10. Percentage of staff who say they would recommend their workplace as a good place to work.*
Indicators derived from organisational/system data primarily collected for other reasons. These indicators will be available annually or more often.
11. Premature mortality rate.
12. Rate of emergency admissions for adults.*
13. Rate of emergency bed days for adults.*
14. Readmissions to hospital within 28 days of discharge.*
15. Proportion of last 6 months of life spent at home or in community setting.
16. Falls rate per 1,000 population in over 65s.*
17. Proportion of care and care at home services rated ‘good’ (4) or better in Care Inspectorate Inspections.
18. Percentage of adults with intensive needs receiving care at home.
19. Number of days people spend in hospital when they are ready to be discharged.
20. Percentage of total health and care spend on hospital stays where the patient was admitted in an emergency.
21. Percentage of people admitted from home to hospital during the year, who are discharged to a care home.*
22. Percentage of people who are discharged from hospital within 72 hours of being ready.*
23. Expenditure on end of life care.*
* Indicator under development
The indicators are designed to allow comparison between areas and to look at improvement over time – some relatively long term.
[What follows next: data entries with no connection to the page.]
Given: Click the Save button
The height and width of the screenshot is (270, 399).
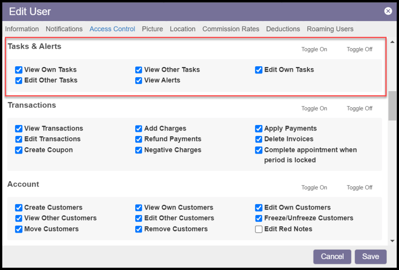Looking at the screenshot, I should point(370,256).
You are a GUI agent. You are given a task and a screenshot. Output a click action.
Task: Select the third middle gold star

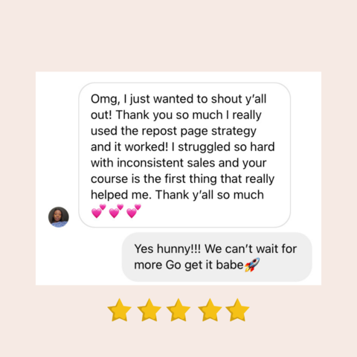(179, 310)
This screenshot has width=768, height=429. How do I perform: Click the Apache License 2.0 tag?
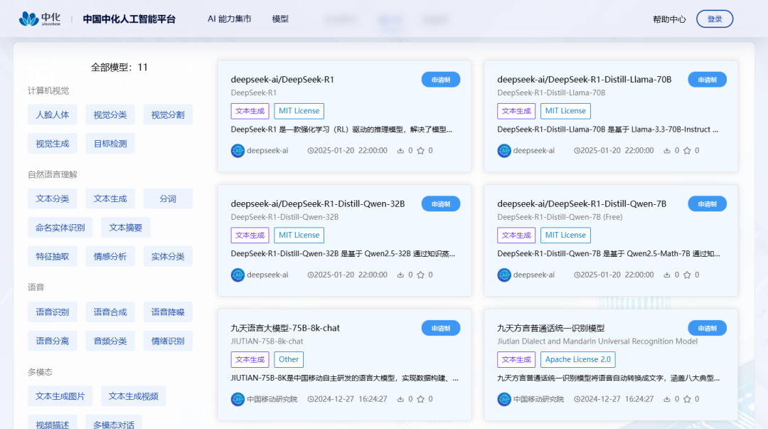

It has been agreed that these indicators will not be subject to targets, although local areas may wish to set improvement aims where appropriate.
The core suite of indicators should, of course, be considered within the wider context of health and social care measurement. While they will provide an indication of progress towards the outcomes that can be compared across partnerships and described at a Scotland level, they will not provide the full picture. Local partnerships will need to collect and understand a wide range of data and feedback that helps understand the system at locality level, and manage and improve services.
It would be expected that Integration Authorities can demonstrate that they are using appropriate information in order to continuously improve services - working towards the National Health and Wellbeing Outcomes, as well as wider Community Planning Partnership outcomes and relevant National Outcomes.